A large number of red snapper are living near the reefs "for years at a time," according to the study, with a total of 52 different fish species spotted at 13 surveyed sites.

"There's a lot of evidence that the red snapper populations we see today wouldn't be here if we didn't have all of these converted oil and gas platforms," said Dr. Greg Stunz, director of the Center for Sportfish Science and Conservation. "Red snapper is the most economically important fish in the Gulf of Mexico."

A new grant of USD 600,000 from the Texas Department of Parks and Wildlife and another grant of USD 50,000 from the Fondren Foundation will allow scientists to study the reefs further.

▸ REQUEST 1:
According to the red snapper passage, how many sites were surveyed?
▸ REQUEST 2:
Name every organization mentioned in the red snapper passage.
▸ REQUEST 3:
Carry on the red snapper passage, beginning after its final sentence.
The rows below were drawn from a separate source.

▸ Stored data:
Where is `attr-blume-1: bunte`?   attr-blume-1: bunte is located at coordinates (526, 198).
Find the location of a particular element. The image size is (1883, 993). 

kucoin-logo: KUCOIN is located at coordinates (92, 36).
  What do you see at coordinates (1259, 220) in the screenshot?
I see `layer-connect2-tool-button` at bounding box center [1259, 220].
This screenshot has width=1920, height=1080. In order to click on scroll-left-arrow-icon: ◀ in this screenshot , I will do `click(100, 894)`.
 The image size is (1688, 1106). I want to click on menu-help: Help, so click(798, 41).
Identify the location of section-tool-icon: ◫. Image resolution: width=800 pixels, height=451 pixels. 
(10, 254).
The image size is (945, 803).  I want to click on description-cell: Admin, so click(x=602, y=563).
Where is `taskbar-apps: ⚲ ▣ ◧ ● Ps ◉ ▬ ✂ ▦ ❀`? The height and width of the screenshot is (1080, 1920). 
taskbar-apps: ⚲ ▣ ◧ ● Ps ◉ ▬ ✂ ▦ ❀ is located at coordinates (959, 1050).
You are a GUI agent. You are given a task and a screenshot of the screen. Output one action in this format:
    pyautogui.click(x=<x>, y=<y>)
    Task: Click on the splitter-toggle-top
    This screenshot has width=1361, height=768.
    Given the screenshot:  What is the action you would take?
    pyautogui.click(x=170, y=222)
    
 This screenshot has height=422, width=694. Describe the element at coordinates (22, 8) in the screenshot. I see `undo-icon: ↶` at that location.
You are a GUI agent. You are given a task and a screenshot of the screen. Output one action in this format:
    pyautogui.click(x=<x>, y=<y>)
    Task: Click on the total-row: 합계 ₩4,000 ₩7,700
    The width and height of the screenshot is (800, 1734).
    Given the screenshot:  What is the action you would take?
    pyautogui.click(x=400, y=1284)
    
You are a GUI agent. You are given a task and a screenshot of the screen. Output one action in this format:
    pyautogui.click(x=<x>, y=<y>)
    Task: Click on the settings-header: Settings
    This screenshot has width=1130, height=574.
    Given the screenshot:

▸ TASK RESPONSE 1:
13 sites.

▸ TASK RESPONSE 2:
Center for Sportfish Science and Conservation; Texas Department of Parks and Wildlife; Fondren Foundation

▸ TASK RESPONSE 3:
"Up until now, there has been very little evidence for what's happening on artificial reefs on this side of the Gulf," said Matt Ajemian, assistant research scientist and co-principal investigator. "One of our major upcoming projects will be to set up an array of acoustic receivers at different artificial reefs and track fish movements among them to determine the types of reefs these animals prefer to live on."

The research is also expected to cover the benefits of using more decommissioned rigs as artificial reefs.

"There are about 4,000 of these rigs in the Gulf of Mexico," said Stunz. "About 75 percent of those will be gone in the next 20 years, so we are very concerned that we get these rigs into reef programs so that they continue producing fish."